Bug 705836

Summary: RHNS-scheduled kickstart generates SIGSEGV
Product: Red Hat Enterprise Linux 5 Reporter: David Barr <dafydd>
Component: anacondaAssignee: Anaconda Maintenance Team <anaconda-maint-list>
Status: CLOSED INSUFFICIENT_DATA QA Contact: Release Test Team <release-test-team>
Severity: medium Docs Contact:
Priority: unspecified    
Version: 5.4CC: mzazrivec
Target Milestone: ---   
Target Release: ---   
Hardware: x86_64   
OS: Linux   
Whiteboard:
Fixed In Version: Doc Type: Bug Fix
Doc Text:
Story Points: ---
Clone Of: Environment:
Last Closed: 2013-03-20 17:51:36 UTC Type: ---
Regression: --- Mount Type: ---
Documentation: --- CRM:
Verified Versions: Category: ---
oVirt Team: --- RHEL 7.3 requirements from Atomic Host:
Cloudforms Team: --- Target Upstream Version:
Attachments:
Description Flags
diff -c ksNormal.txt ksHost.txt none

Description David Barr 2011-05-18 16:33:04 UTC
+++ Description of problem:
When a host checks in and receives an instruction to kickstart itself, it will successfully generate a new grub entry, with initrd.img and vmlinuz. When the host reboots and starts it installation, something generates a Segmentation Violation.


+++ Version-Release number of selected component (if applicable):
spacewalk-koan-0.2.7-7.el5sat, assuming this package is the source of the problem.


+++ How reproducible:
Five out of six attempts, so far.


+++ Steps to Reproduce:
1. Bare-metal kickstart a system.
2. Schedule a kickstart via RHNS for that system using the same ks profile.
3. Wait for the system to check in and receive its request to reinstall.

  
+++ Actual results:
For five out of six attempts, the following output is generated:

[CODE]
Loader received SIGSEGV! Backtrace:
[0x400c83]
[0x504550]
[0x51f990]
[0x417990]
[0x41fcc8]
[0x41fdf0]
[0x42027f]
[0x41f773]
[0x416e01]
[0x417445]
Install exited abnormally [1/1]
Sending termination signals...done
Sending kill signals...done
Disabling swap...
Unmounting filesystems...
       /proc/bus/usb done
       /proc done
       /dev/pts done
       /sys done
       /tmp/ramfs done
You may safely reboot your system
[/CODE]

This stack trace is verified consistent across the last three attempts.

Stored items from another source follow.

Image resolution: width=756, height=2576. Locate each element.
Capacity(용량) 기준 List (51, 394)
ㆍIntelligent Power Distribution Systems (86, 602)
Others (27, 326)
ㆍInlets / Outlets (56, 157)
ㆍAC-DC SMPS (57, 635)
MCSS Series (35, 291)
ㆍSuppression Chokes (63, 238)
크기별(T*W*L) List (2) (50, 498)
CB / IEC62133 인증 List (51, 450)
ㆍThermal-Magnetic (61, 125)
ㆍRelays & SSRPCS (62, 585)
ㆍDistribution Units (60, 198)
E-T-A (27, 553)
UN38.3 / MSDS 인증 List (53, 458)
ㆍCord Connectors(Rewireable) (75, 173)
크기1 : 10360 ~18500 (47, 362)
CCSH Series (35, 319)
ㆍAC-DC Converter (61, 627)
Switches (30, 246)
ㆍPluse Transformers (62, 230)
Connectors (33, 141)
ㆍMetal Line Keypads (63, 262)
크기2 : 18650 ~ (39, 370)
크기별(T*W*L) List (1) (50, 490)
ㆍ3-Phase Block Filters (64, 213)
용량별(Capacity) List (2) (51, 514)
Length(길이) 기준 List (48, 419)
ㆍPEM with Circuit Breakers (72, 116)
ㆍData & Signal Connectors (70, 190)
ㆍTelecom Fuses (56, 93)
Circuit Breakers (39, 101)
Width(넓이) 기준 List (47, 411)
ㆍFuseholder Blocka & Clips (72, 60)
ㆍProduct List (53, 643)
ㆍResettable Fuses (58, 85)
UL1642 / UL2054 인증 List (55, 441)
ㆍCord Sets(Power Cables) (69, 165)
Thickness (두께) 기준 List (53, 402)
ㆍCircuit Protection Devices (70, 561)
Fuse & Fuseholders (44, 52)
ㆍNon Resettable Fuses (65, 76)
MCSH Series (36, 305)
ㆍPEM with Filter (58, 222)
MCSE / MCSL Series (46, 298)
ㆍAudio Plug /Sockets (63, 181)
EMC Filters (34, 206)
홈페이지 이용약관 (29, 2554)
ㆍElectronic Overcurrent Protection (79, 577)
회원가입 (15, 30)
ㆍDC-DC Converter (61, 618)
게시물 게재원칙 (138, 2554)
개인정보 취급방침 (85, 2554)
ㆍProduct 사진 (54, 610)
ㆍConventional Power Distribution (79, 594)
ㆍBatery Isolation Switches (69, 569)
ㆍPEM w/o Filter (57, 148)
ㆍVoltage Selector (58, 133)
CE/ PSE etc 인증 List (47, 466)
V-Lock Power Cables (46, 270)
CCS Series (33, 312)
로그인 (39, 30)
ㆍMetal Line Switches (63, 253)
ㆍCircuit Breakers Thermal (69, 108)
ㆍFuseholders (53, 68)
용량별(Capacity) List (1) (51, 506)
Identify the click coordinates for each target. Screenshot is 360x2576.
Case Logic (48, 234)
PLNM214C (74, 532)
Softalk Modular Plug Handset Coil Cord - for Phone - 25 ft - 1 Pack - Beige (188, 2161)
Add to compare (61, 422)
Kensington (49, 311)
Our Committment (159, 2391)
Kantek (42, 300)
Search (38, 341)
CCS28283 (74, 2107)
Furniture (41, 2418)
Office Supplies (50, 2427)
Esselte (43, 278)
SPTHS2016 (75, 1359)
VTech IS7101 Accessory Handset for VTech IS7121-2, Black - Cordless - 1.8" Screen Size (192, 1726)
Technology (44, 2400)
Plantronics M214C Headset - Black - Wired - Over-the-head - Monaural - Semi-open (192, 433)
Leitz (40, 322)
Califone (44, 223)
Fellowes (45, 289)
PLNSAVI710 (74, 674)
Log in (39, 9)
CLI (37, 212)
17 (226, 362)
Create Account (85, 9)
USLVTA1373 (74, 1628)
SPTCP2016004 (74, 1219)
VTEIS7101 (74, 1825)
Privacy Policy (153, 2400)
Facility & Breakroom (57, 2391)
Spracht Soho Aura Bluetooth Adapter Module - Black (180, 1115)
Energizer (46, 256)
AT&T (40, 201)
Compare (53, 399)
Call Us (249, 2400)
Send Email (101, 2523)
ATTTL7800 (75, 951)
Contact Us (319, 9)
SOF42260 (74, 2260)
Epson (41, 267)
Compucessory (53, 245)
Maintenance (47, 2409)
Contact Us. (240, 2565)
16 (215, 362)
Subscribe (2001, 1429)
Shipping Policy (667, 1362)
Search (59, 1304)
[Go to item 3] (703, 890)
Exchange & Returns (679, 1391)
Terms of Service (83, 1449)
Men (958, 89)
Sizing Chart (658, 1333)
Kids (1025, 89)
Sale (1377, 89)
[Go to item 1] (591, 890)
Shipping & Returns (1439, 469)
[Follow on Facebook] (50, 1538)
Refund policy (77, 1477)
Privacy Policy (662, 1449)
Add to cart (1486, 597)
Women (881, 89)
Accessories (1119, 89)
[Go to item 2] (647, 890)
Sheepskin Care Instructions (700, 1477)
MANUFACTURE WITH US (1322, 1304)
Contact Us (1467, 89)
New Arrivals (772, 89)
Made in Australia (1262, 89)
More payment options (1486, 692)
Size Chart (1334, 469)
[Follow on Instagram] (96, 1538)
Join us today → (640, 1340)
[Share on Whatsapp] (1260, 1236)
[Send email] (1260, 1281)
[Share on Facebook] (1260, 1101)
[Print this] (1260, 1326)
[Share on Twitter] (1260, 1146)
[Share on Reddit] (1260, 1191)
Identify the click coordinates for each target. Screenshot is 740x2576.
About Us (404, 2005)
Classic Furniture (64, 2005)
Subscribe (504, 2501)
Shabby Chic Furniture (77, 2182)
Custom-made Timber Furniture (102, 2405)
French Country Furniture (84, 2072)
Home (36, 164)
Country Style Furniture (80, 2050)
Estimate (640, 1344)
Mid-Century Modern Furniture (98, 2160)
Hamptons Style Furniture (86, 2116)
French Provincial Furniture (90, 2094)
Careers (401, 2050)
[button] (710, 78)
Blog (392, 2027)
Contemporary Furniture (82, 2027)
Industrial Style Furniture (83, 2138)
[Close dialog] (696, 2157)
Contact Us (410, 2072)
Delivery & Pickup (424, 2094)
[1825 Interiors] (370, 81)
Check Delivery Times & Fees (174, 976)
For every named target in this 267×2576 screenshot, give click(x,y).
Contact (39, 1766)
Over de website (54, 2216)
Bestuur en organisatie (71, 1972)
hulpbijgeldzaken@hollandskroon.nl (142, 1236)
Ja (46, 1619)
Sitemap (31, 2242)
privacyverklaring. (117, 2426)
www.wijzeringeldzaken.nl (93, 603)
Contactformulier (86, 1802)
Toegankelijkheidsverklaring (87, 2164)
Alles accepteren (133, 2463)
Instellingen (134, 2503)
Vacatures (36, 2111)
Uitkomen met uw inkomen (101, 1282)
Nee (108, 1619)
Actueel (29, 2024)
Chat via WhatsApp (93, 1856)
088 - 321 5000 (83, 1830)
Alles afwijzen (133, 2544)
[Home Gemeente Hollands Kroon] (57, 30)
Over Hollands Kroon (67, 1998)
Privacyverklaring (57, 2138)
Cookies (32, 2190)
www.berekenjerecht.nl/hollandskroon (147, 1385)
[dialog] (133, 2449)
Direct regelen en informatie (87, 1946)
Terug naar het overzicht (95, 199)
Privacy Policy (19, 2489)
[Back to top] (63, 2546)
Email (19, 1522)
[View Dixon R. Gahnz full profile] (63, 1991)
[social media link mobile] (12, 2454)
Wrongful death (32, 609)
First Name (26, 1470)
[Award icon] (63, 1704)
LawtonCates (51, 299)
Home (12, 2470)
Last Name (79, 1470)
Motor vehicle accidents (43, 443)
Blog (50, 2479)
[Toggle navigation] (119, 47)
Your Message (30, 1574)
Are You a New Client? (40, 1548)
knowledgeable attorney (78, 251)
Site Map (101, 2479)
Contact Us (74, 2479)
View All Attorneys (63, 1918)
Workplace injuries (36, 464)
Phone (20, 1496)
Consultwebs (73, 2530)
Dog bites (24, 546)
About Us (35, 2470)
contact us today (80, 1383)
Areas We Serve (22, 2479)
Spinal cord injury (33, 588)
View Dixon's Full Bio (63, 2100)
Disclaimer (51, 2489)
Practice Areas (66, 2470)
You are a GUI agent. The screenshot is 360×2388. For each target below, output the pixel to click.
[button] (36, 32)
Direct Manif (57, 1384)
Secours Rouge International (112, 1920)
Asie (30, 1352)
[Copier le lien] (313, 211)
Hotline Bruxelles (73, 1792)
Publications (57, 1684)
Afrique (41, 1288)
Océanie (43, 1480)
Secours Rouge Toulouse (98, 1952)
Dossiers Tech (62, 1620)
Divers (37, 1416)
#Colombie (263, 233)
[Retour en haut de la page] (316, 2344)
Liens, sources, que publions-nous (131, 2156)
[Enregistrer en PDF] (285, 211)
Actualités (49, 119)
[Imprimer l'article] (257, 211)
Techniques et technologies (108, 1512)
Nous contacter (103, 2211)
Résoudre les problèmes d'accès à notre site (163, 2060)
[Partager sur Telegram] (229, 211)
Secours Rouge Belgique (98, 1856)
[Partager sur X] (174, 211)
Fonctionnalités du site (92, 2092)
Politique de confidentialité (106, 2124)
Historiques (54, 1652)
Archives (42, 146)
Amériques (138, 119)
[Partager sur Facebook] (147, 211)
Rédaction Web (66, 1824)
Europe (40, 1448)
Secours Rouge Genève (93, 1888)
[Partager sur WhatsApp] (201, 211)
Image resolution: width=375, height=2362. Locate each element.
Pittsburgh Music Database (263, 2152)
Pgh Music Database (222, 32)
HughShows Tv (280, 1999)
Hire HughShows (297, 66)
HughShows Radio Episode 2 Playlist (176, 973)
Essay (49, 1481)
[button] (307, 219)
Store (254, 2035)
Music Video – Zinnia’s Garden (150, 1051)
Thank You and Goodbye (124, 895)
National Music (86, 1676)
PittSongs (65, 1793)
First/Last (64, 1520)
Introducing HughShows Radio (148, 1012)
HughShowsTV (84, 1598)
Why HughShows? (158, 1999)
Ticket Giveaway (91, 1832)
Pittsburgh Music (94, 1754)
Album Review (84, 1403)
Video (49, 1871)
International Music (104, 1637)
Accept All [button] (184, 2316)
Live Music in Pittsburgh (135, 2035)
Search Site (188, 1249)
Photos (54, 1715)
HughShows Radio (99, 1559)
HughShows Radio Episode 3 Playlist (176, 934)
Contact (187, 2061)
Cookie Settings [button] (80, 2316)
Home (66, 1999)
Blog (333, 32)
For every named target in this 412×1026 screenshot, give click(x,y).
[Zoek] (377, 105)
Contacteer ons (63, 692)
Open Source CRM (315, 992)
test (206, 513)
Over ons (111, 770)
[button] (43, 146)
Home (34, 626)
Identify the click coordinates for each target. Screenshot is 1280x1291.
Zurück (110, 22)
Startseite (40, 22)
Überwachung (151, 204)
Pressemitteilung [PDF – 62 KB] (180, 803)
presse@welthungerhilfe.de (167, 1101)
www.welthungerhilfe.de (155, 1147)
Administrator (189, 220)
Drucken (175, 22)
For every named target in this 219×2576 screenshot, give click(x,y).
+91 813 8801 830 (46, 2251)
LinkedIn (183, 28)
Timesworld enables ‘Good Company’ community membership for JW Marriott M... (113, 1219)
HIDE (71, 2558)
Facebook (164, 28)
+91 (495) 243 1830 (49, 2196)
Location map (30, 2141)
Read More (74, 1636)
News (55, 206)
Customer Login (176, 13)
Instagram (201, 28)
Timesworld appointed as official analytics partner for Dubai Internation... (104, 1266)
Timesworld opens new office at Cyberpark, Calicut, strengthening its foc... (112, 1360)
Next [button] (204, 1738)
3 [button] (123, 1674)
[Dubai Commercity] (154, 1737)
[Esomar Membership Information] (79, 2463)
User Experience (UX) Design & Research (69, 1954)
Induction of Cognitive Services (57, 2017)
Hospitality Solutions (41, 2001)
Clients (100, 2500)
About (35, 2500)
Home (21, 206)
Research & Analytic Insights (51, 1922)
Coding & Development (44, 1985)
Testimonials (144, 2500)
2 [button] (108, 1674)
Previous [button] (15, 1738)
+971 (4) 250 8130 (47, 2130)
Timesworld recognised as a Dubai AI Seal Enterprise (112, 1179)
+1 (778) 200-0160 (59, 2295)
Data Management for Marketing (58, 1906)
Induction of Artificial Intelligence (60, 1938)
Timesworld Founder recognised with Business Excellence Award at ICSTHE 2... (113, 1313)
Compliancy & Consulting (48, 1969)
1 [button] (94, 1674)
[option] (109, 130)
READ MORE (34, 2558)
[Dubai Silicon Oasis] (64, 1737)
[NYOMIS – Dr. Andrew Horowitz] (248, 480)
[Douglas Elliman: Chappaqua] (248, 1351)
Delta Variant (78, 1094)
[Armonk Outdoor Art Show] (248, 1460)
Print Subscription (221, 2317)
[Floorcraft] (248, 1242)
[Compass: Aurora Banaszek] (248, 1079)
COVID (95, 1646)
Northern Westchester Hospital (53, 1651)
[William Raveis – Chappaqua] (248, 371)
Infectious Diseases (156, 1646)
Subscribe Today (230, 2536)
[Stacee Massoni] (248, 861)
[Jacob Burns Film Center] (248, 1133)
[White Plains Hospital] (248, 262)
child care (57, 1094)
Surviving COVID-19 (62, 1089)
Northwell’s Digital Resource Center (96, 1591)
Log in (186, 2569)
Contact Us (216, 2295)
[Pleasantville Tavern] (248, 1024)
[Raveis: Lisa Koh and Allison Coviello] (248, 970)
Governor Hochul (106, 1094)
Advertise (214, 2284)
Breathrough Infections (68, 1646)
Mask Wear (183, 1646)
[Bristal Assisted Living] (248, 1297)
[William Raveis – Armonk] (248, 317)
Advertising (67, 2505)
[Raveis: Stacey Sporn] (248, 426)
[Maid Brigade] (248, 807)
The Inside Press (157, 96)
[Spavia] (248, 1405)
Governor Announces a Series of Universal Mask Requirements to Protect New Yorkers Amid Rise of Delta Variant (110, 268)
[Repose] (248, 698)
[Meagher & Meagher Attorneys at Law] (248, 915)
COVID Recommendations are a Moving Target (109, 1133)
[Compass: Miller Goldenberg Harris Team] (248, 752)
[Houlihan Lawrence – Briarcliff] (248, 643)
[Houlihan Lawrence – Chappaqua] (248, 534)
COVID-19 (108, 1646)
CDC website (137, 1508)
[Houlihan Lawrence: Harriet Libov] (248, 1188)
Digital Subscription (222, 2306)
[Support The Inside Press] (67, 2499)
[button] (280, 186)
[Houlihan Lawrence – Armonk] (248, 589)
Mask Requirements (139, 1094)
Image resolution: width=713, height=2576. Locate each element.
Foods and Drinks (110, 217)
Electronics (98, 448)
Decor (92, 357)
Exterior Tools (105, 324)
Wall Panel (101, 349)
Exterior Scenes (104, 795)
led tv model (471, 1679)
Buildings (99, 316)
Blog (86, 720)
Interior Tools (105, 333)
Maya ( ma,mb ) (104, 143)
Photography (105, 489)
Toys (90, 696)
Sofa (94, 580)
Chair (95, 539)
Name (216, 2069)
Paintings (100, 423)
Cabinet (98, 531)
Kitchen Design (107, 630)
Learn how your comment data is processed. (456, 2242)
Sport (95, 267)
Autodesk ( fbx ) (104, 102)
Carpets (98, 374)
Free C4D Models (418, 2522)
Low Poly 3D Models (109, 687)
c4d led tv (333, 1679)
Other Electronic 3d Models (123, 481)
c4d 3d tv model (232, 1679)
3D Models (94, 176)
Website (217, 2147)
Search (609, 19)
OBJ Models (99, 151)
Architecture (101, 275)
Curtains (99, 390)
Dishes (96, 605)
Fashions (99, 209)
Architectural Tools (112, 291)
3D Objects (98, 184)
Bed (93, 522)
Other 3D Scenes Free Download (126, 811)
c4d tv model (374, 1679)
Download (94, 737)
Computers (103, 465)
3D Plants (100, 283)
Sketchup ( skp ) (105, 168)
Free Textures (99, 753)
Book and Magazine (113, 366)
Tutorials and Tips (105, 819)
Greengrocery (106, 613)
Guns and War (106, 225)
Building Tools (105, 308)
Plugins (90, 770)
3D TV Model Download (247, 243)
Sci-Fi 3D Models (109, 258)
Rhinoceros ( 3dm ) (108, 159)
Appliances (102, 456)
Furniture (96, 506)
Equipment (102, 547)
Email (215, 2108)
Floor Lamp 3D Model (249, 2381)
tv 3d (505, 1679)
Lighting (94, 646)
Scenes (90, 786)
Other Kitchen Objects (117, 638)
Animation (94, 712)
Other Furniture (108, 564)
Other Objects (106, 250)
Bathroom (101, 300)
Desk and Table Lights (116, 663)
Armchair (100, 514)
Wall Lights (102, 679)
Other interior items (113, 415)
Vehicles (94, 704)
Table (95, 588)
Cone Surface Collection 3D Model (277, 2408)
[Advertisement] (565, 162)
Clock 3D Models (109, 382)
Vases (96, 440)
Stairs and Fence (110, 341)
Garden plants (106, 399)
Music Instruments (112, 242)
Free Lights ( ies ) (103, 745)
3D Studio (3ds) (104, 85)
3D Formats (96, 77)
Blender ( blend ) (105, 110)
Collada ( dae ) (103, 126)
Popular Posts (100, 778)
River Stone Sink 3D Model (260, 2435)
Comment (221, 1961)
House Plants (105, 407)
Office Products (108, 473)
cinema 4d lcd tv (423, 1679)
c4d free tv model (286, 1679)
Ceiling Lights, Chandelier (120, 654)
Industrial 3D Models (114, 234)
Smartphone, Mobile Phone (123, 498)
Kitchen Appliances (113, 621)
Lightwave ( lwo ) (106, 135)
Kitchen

On the sixth attempt, the installation appeared to be successful, but only a small number of packages were actually installed, and the post-install reboot failed. I didn't explore the results in detail. If it happens again, I'll look deeper into it.


+++ Expected results:
Successful software installation and reboot.


+++ Additional info:
I've had problems kickstarting in this environment already, but not like
this. Those problems involved detecting multipath to an IBM SAN, and waiting
long enough for scsi to get those paths set up before multipath combines
them and LVM goes to look for volumes on them. However, in this case, the
collapse appears to be occurring before the boot gets to that point
in its discovery process.

For context the first problem is bug 570460, which I solved by putting
the manual mkinitrd workaround in a %post script:

[CODE]
/sbin/mkinitrd -v \
--with=dm-mod \
--with=dm-multipath \
--with=dm-round-robin \
--with=scsi_dh_rdac \
\${INITRD} \${KERNELVER}
[/CODE]

The second problem is that the scsi device discovery was taking longer
than the timeout allowed for. That resulted in multipath and LVM trying to
work with devices that weren't there yet. That was fixed by modifying
mkinitrd itself to change the timeout when it generated the init file in
initrd-*.img:

[CODE]
cat <<EOT | patch /sbin/mkinitrd
900c900
<         emit "stabilized --hash --interval 1000 /proc/scsi/scsi"
---
>         emit "stabilized --hash --interval 3000 /proc/scsi/scsi"
EOT
[/CODE]

I broke open the RHNS generated initrd.img to see if the mkinitrd patch
survived... and found that the nash init script was now a 64-bit LSB
executable. So, no easy help there.

Comment 1 David Barr 2011-05-18 16:34:38 UTC
Does a method exist to tell the test host to check in with the RHNS server? I could do a better job of tracking exactly where this SIGSEGV happens if I could know to be watching when the host does its check in and receives the command to reboot and kickstart.

Thanks!

Comment 2 David Barr 2011-05-18 20:49:29 UTC
Okay, I just got lucky, and caught the scheduled install just as the host was rebooting.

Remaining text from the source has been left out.